• Exercise description: Collect every line of the records below that contains the word "computer".

Stored items
------------------------------------------------------------------------
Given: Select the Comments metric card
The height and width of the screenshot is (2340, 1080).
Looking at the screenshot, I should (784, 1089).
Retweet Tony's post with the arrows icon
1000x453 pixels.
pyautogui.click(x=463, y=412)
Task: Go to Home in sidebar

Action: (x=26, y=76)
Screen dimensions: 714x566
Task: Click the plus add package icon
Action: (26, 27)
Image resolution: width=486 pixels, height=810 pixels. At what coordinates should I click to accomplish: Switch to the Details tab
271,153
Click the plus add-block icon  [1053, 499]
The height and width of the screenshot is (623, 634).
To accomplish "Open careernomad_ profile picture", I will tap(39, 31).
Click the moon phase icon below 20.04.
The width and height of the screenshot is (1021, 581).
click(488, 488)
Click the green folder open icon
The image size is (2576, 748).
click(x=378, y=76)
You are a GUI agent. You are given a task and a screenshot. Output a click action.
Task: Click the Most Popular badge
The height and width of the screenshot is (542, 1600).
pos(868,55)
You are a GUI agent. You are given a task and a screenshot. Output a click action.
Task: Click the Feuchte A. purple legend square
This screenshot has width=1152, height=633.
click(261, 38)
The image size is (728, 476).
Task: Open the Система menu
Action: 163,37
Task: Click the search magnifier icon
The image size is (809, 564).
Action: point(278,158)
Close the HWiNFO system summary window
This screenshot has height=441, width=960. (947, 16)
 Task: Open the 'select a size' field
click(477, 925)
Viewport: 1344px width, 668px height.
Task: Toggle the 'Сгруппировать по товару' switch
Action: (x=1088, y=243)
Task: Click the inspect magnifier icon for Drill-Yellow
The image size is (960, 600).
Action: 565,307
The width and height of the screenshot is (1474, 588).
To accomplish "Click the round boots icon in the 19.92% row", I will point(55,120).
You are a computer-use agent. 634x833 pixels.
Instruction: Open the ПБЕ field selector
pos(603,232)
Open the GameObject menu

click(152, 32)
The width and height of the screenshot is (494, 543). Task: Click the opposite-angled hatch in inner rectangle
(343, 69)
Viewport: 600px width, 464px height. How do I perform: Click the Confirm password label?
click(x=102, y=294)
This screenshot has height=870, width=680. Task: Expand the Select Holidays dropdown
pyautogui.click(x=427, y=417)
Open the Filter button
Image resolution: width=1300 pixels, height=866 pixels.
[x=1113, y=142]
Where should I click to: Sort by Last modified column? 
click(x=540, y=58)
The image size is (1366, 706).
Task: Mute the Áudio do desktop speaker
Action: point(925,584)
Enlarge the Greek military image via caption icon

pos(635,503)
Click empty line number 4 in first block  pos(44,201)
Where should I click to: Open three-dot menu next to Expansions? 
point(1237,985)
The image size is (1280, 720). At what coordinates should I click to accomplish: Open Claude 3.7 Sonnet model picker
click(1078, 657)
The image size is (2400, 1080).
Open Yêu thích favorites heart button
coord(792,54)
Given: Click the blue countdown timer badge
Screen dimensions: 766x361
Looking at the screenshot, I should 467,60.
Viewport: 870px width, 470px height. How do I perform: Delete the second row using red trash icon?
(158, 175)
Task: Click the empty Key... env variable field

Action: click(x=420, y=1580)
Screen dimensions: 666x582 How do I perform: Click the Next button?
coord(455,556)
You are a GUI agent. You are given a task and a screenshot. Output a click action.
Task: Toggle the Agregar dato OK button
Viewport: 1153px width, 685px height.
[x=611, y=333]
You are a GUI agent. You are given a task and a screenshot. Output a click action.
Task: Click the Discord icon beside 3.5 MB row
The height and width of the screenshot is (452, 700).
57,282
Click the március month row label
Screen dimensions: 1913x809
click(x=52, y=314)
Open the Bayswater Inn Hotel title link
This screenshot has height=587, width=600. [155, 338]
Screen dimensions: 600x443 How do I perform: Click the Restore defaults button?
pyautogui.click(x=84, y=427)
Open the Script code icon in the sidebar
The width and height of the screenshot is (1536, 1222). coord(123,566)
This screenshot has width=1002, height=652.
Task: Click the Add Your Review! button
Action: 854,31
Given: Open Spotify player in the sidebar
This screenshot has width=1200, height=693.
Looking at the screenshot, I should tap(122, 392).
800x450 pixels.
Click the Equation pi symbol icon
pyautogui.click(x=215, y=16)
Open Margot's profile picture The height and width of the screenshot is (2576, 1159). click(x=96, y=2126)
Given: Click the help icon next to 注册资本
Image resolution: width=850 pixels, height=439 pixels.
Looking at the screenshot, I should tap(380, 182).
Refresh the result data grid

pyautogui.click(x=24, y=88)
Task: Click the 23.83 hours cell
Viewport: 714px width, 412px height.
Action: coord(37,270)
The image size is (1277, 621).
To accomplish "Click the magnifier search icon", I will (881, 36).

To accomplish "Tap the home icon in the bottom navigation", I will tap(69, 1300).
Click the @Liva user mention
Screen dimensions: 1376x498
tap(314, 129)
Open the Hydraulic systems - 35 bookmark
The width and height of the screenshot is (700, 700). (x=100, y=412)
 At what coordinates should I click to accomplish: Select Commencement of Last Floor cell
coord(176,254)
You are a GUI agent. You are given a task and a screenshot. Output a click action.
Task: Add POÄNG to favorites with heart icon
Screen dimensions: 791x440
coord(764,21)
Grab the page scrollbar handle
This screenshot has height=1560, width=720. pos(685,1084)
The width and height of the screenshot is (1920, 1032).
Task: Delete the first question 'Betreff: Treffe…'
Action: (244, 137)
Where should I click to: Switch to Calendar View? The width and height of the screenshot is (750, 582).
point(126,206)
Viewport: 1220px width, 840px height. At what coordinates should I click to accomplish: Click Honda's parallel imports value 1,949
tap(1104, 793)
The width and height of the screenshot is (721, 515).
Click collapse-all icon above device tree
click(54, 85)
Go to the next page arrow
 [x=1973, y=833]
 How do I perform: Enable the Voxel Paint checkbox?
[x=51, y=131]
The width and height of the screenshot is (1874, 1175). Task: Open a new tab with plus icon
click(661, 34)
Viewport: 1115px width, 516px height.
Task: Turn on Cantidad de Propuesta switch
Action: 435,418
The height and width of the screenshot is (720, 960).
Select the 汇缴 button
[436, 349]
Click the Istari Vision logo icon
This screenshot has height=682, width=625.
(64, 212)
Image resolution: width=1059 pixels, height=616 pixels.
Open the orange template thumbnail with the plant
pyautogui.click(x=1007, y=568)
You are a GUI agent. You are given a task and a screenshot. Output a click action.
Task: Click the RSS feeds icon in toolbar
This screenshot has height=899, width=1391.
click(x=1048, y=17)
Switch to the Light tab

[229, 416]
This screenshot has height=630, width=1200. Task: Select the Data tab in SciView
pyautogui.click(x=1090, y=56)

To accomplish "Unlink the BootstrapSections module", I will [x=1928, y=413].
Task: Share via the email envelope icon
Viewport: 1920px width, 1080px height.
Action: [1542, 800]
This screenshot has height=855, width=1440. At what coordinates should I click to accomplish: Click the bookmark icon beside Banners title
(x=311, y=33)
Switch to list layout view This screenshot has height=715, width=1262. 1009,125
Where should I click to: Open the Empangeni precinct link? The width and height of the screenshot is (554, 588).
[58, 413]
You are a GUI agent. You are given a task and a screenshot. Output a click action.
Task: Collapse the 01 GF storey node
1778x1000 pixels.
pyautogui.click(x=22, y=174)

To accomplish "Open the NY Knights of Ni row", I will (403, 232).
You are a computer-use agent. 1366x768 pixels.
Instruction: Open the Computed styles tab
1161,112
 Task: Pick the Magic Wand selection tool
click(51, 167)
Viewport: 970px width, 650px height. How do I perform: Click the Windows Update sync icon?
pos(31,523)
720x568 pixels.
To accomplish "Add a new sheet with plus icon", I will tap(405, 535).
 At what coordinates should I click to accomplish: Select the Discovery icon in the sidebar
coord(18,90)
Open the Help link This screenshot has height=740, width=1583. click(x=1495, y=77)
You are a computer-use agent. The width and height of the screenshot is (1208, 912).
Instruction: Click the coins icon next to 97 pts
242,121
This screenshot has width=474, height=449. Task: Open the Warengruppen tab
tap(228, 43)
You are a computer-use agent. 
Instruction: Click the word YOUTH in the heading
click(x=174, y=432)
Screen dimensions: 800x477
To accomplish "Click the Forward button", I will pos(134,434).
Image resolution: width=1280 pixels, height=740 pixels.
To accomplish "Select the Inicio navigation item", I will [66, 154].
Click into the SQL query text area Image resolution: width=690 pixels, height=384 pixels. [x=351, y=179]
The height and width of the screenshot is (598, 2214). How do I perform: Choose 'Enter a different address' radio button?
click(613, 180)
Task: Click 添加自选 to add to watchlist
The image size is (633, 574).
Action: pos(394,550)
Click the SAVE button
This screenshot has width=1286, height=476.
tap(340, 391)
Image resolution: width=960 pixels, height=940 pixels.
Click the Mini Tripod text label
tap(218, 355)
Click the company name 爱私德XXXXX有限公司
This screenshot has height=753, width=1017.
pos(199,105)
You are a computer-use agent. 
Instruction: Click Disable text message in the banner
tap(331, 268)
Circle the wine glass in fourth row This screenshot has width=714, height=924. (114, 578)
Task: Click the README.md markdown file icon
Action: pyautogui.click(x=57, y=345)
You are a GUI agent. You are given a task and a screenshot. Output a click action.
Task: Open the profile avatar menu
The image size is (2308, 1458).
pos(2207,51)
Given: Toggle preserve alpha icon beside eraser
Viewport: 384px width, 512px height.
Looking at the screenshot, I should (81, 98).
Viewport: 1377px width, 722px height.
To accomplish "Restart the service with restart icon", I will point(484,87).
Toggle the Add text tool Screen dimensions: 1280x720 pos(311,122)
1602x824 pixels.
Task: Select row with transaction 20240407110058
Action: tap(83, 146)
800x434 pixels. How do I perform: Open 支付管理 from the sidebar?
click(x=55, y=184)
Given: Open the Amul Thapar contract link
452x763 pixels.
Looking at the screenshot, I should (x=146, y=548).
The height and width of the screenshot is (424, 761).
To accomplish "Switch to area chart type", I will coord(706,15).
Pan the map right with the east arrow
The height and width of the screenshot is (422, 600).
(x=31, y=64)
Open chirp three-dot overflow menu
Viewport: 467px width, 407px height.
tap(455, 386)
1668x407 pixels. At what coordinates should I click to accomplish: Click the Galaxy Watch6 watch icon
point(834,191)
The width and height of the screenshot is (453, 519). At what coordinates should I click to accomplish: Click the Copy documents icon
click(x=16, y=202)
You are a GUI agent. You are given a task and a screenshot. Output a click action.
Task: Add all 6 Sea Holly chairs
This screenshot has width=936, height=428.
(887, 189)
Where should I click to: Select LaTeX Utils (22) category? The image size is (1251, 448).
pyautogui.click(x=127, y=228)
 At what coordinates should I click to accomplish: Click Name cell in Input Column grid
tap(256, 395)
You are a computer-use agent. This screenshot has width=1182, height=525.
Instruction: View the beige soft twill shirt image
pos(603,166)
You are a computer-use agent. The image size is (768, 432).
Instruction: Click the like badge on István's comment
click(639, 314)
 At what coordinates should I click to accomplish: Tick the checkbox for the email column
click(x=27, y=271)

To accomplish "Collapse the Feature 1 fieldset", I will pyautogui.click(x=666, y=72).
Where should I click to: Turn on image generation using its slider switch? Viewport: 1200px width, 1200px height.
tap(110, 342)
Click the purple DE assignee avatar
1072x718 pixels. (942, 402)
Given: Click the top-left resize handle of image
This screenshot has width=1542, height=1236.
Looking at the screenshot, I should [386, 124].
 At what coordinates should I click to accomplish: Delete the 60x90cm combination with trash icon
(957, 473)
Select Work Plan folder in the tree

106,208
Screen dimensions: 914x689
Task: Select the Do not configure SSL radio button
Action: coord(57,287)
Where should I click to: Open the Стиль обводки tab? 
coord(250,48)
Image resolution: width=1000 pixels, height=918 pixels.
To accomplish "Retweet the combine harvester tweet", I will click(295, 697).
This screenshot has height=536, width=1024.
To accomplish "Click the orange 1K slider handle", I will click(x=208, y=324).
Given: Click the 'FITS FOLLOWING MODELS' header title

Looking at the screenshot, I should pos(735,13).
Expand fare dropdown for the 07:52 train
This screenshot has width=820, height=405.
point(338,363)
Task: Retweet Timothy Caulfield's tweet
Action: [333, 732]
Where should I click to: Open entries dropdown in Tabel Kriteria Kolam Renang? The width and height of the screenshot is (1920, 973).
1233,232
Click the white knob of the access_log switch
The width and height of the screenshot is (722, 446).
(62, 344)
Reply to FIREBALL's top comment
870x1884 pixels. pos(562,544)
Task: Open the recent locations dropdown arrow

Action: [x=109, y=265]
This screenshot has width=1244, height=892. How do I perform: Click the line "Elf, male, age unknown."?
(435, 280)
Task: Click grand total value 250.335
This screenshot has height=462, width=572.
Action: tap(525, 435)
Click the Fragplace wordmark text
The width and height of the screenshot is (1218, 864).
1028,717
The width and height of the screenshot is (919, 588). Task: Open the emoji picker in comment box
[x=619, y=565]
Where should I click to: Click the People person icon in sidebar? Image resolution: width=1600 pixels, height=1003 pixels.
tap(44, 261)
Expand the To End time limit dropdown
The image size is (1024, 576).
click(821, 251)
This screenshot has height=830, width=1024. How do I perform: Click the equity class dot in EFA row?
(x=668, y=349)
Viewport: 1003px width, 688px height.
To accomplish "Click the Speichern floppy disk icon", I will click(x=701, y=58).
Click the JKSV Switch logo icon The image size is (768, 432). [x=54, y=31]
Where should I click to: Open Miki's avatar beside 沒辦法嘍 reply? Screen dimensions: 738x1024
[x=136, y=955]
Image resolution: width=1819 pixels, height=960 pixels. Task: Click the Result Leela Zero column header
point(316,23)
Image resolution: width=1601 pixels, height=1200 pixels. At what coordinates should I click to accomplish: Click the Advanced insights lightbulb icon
------------------------------------------------------------------------
• Response area:
You are a computer-use agent. 634x833 pixels.
You are a computer-use agent. 1366x768 pixels.
You are a computer-use agent. The width and height of the screenshot is (1208, 912).
You are a computer-use agent. 
You are a computer-use agent. 
You are a computer-use agent. This screenshot has width=1182, height=525.
You are a computer-use agent. The image size is (768, 432).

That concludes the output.